Assigned task -> Using the listing below, set down each line from the line containing "Switch to the" through the line containing "Task: Click the Android", both ends included, exactly and with nothing added.
==== Data listing ====
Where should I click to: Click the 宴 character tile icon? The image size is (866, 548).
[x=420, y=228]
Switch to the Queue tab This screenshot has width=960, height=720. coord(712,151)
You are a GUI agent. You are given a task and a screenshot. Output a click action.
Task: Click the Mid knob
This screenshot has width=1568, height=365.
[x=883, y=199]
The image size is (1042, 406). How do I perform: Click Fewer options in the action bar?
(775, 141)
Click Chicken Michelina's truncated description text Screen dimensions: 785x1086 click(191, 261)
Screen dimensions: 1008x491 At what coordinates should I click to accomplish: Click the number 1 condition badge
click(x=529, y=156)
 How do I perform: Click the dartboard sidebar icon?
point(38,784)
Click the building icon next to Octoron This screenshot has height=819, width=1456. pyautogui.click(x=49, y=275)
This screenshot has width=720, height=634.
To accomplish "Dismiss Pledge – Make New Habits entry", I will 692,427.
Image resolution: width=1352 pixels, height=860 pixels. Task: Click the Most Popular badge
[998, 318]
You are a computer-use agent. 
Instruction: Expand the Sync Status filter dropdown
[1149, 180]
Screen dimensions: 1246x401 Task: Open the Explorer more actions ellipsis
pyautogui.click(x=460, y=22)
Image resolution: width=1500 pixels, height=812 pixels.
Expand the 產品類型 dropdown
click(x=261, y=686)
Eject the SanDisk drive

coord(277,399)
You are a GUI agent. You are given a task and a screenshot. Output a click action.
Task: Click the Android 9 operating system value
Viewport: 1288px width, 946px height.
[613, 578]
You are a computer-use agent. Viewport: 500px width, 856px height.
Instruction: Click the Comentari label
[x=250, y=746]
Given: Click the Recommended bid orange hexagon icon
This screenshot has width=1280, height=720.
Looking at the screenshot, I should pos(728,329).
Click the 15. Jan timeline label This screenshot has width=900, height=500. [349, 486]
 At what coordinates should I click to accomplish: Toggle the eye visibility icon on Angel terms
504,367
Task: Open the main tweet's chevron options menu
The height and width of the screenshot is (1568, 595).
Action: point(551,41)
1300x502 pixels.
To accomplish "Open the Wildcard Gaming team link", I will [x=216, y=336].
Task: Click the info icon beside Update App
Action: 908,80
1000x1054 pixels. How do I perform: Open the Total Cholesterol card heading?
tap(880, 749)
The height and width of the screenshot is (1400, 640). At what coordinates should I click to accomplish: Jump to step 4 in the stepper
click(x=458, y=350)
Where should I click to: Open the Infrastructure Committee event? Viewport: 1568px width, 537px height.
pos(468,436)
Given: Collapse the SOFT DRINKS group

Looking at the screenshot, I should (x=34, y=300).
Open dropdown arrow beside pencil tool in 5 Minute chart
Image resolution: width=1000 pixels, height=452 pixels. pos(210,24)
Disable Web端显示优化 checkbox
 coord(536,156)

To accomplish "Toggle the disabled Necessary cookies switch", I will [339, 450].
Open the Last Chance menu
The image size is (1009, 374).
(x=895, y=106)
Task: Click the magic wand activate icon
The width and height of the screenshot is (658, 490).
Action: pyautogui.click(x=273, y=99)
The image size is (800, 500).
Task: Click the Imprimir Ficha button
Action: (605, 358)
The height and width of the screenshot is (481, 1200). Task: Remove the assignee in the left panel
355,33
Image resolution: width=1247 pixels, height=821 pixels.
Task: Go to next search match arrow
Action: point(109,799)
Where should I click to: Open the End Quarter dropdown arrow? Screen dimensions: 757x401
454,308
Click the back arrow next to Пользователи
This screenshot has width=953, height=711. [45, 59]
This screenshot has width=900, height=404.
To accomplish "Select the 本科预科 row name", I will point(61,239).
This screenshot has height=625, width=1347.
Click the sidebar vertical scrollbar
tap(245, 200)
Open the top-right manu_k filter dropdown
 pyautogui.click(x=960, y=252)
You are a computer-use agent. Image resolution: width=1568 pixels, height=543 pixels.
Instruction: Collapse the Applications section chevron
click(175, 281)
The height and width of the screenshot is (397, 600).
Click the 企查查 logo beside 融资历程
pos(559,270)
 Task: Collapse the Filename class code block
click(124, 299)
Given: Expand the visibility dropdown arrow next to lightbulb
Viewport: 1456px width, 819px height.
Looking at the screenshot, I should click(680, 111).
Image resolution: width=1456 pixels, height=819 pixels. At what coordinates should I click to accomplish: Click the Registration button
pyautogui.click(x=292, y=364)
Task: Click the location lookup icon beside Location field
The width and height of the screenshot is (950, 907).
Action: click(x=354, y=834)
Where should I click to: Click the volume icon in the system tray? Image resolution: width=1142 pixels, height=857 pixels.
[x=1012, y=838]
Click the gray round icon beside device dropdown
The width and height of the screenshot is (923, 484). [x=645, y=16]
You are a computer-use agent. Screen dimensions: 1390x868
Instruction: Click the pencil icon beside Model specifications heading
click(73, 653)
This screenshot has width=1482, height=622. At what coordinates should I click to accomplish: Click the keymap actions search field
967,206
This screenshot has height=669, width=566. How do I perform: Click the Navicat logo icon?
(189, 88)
====
Completed exercise ->
Switch to the Queue tab This screenshot has width=960, height=720. coord(712,151)
You are a GUI agent. You are given a task and a screenshot. Output a click action.
Task: Click the Mid knob
This screenshot has width=1568, height=365.
[x=883, y=199]
The image size is (1042, 406). How do I perform: Click Fewer options in the action bar?
(775, 141)
Click Chicken Michelina's truncated description text Screen dimensions: 785x1086 click(191, 261)
Screen dimensions: 1008x491 At what coordinates should I click to accomplish: Click the number 1 condition badge
click(x=529, y=156)
 How do I perform: Click the dartboard sidebar icon?
point(38,784)
Click the building icon next to Octoron This screenshot has height=819, width=1456. pyautogui.click(x=49, y=275)
This screenshot has width=720, height=634.
To accomplish "Dismiss Pledge – Make New Habits entry", I will 692,427.
Image resolution: width=1352 pixels, height=860 pixels. Task: Click the Most Popular badge
[998, 318]
You are a computer-use agent. 
Instruction: Expand the Sync Status filter dropdown
[1149, 180]
Screen dimensions: 1246x401 Task: Open the Explorer more actions ellipsis
pyautogui.click(x=460, y=22)
Image resolution: width=1500 pixels, height=812 pixels.
Expand the 產品類型 dropdown
click(x=261, y=686)
Eject the SanDisk drive

coord(277,399)
You are a GUI agent. You are given a task and a screenshot. Output a click action.
Task: Click the Android 9 operating system value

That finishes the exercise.